Case Law Details

Case Name : Shri Dinesh Khodidas Patel HUF Vs ITO (ITAT Ahmadabad)
Appeal Number : ITA No. 1061/Ahd/2017
Date of Judgement/Order : 19/09/2019
Related Assessment Year : 2012-13
Courts : All ITAT (7336) ITAT Ahmedabad (485)

Shri Dinesh Khodidas Patel Vs ITO (ITAT Ahmadabad)

The issue under consideration is whether A.O. is correct in referring the matter to DVO to find FMV by rejecting valuation report submitted by assessee?

In the present case, assessee sold a land along with others co-owners. It had submitted the valuation report as on 1-4-1981 of a registered valuer but AO was not satisfied with said valuation report and therefore, he called for the report of DVO. DVO determined the cost of assets as on 1-4-1981 which was materially less than the value adopted by the assessee based on registered valuer.

ITAT states that, relying on the decision of Hon’ble Jurisdictional High Court in the case of Hiaben Jayantilal Shah Vs. ITO (supra), in the case of co-sharer of the land in which the assessee was also the co-sharer, AO had no power to refer the matter to DVO in order to reduce the Faur Market Value (FMV) adopted by the assessee.

Hence, Appeal id passed in favour of assessee and capital gain based on the valuation report as on 1-4-1981 of a registered valuer is accepted.

FULL TEXT OF THE ITAT JUDGEMENT

The assessee has filed the present appeal against the order dated 29.03.2017 passed by the Commissioner of Income Tax (Appeals)-10, Ahmedabad [hereinafter referred to as the “CIT(A)”] relevant to the A.Y.2012-13.

2. The assessee has raised the following grounds:-

“1 The order passed by the CIT(A) is against law, equity and justice.

2. The order passed by the Ld. CIT(A) is against law, equity and bad in the eyes of law.

3. The Ld. AO has erred in law and on facts in issuing noitce u/s 251(1)(a) of the Act.

4. The Ld. CIT(A) has erred in law and or facts in accepting the valuer of land as per report of DVO which pertains to area far away from the land sold by the appellant.

5. The Ld. CIT(A) has erred in law and on facts in considering the fair market value of land at Rs.2,45,000/- ignoring the value of land determined by the registered valuer of Rs.40,56,000/-.

6. The Ld. CIT(A) has erred in law and or facts upholding the order of the Ld. AO in not allowing the dedcution u/s 54F amounting to Rs.96,31,350/- in regards to investment made in land.

7. The appellant craves liberty to add, amend alter or modify all or any grounds of appeal befoe final disposal.”

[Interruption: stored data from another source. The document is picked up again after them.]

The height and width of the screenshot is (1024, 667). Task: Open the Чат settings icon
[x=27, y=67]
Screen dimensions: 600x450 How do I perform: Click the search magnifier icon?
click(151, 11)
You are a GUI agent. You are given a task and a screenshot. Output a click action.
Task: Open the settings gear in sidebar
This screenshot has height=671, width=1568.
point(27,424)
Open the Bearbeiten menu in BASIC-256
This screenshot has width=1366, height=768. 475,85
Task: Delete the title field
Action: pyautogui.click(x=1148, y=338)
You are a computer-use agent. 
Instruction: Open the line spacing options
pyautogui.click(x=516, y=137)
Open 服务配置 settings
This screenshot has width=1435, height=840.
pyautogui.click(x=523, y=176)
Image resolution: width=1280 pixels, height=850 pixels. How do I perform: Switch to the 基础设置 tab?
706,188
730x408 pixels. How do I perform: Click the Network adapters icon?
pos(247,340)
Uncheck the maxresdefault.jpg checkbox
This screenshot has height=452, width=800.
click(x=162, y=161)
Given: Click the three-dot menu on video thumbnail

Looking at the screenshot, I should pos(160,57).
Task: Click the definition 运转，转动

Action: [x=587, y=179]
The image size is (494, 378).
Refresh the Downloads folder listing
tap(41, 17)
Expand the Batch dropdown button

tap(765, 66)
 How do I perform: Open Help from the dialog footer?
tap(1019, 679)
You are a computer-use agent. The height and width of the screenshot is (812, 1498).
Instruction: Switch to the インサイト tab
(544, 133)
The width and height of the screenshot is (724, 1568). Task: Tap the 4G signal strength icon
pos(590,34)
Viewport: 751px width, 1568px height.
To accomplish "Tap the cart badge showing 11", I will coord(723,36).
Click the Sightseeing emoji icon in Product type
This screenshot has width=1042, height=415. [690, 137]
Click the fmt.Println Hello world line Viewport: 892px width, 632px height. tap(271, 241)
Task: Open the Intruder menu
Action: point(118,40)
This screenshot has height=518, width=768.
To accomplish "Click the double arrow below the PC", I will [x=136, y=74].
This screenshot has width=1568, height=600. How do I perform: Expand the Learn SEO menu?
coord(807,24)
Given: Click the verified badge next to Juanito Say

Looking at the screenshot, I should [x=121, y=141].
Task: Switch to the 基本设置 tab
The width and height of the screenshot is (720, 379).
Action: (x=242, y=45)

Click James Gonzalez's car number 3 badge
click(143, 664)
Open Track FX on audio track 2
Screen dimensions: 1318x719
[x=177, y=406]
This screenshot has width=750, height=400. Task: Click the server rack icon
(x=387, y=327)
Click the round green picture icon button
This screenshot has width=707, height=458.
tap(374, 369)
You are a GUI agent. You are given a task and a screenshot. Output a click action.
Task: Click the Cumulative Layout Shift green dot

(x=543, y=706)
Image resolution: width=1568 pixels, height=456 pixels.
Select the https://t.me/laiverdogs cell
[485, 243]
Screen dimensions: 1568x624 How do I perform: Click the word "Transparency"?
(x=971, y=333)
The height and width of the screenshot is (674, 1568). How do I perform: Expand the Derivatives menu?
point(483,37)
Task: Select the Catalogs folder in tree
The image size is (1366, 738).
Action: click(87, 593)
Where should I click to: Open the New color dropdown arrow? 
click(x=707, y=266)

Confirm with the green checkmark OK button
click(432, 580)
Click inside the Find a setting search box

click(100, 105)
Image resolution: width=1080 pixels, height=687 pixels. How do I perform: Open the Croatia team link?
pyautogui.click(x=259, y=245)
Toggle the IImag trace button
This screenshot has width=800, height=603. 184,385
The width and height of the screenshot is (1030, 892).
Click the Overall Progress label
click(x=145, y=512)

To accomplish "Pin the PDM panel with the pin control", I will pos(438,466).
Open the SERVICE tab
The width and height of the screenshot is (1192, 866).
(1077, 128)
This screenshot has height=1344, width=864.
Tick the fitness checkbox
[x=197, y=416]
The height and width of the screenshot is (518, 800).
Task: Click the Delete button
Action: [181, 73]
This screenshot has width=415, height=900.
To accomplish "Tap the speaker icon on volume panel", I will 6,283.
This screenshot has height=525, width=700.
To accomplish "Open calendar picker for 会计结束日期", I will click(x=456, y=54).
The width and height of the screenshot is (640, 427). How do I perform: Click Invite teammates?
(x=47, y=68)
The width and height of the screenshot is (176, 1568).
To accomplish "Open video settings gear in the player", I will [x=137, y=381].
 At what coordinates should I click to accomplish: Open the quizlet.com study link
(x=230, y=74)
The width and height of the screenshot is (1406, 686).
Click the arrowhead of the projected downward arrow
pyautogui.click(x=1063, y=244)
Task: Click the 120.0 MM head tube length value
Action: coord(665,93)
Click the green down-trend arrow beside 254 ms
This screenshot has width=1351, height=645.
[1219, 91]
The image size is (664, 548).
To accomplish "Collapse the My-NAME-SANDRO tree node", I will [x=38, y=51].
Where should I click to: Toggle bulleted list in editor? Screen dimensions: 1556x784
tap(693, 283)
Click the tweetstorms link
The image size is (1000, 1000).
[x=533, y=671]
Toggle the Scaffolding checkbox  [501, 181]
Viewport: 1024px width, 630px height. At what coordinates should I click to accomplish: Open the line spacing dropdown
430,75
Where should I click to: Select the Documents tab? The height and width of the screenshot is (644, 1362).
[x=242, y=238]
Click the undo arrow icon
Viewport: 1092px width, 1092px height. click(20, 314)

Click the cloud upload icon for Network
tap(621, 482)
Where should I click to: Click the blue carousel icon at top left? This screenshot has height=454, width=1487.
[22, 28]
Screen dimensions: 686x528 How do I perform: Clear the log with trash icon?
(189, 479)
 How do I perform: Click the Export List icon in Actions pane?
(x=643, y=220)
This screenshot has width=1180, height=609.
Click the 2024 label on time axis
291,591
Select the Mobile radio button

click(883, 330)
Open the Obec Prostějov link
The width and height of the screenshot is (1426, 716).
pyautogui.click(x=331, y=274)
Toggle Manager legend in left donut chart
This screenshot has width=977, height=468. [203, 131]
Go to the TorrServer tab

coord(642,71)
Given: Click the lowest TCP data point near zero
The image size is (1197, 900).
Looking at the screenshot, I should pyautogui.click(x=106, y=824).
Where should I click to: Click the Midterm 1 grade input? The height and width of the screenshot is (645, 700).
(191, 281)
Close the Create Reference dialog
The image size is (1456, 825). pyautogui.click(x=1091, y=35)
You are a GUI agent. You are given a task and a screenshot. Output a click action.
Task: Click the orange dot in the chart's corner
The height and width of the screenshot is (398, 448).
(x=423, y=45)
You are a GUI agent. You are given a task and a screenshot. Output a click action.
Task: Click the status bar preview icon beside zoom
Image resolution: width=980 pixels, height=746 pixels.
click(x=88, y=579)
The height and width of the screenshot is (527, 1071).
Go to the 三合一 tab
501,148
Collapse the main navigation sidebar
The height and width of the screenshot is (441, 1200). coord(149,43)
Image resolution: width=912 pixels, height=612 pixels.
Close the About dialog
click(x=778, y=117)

3. The brief facts of the case are that the assessee filed its return of income on 30.08.2012 declaring total income to the tune of Rs.2,86,22,160/- for the A.Y.2012-13. The return was processed u/s 143(1) of the I.T. Act, 1961. The case was selected for scrutiny. Notices u/s 143(2) & 142(1) of the Act were issued and served upon the assessee. On verification, it was found that the assessee sold a land situated at block no.349 Sim-Ambli, Mouje Gam Taluka Dascroi District- Ahmedabad along with others co-owners at a consideration of Rs.18,00,00,000/-. The saledeed was got registered on 15.06.2011 in the office of Sub-registrar AHD-3 Memnagar. The assessee received a sum of Rs.5,90,00,000/- as his share in this transaction. The assessee also furnished the copy of sale deed. The assessee has also submitted the valuation report as on 01.04.1981 by a registered valuer namely Er. Girishkumar H. Shah. He also furnished copy of sale deed of land situated at Heritage Homes of Rs.90,00,000/- in support of his claim u/s 54F of the Act. The AO was not satisfied with the report of valuation, therefore, called the DVO report who determined the cost of assets of Rs.81,800/- as on 01.04.1981 and accordingly assessed the long term capital gain. The claim of the assessee u/s 54F of the Act was also denied being the purchased property was not the residential property and was not fully constructed and the total income of the assessee was assessed to the tune of Rs.4,49,33,200/-. Feeling aggrieved, the assessee filed an appeal before the CIT(A) who partly allowed the claim of the assessee but the assessee was not satisfied on the grounds raised above, therefore, the assessee has filed the present appeal before us.
ISSUE No. 1

4. We have heard the Ld. Representative of the parties and perused the record. At the very outset, the Ld. Representative of the assessee has argued that this issue has duly been covered in favour of the assessee by the decision of Hon’ble ITAT in the case of co-sharer of the same land, therefore, the claim of the assessee is liable to be allowed in the interest of justice. However, on the other hand, the Ld. Representative of the Department has refuted the said contention. The decision of the Hon’ble ITAT in the case of Shri Jayesh Khodidas Patel Vs. ITO in ITA No.1062/Ahd/2017 dated 24.06.2019 is on the file and the relevant finding has been given in para no. 7 which is reproduced as under.:-

“7. Considering the rival submissions and material on record, we noticed from the records submitted before us, the A.O has referred the value of the FMV of the land on 01.04.1981 to the DVO as per which DVO has valued the FMV as on 01.04.1981 which is materially less than the value adopted by the assessee which is based on registered valuer who valued FMV based on the valuation method submitted by him. We noticed that Ld. CIT(A) has accepted the contentions of the assessee that A.O has no power to refer the matter to the DVO as per the provisions existed at that point of time. However, he proceeded to enhance the assessment by observing certain defects / short comings in the valuation report and it is pertinent to note that the same report was placed before the A.O. However, we noticed that Ld. CIT(A) has acknowledged the fact that A.O has no power to refer the matter to DVO or reduce the FMV as value. When the power is not with the A.O to reduce the FMV as examined by the assessee as the FMV as on 01.04.1981 and the same to the CIT(A) as well, since the enhancement proceedings are extended assessment proceedings.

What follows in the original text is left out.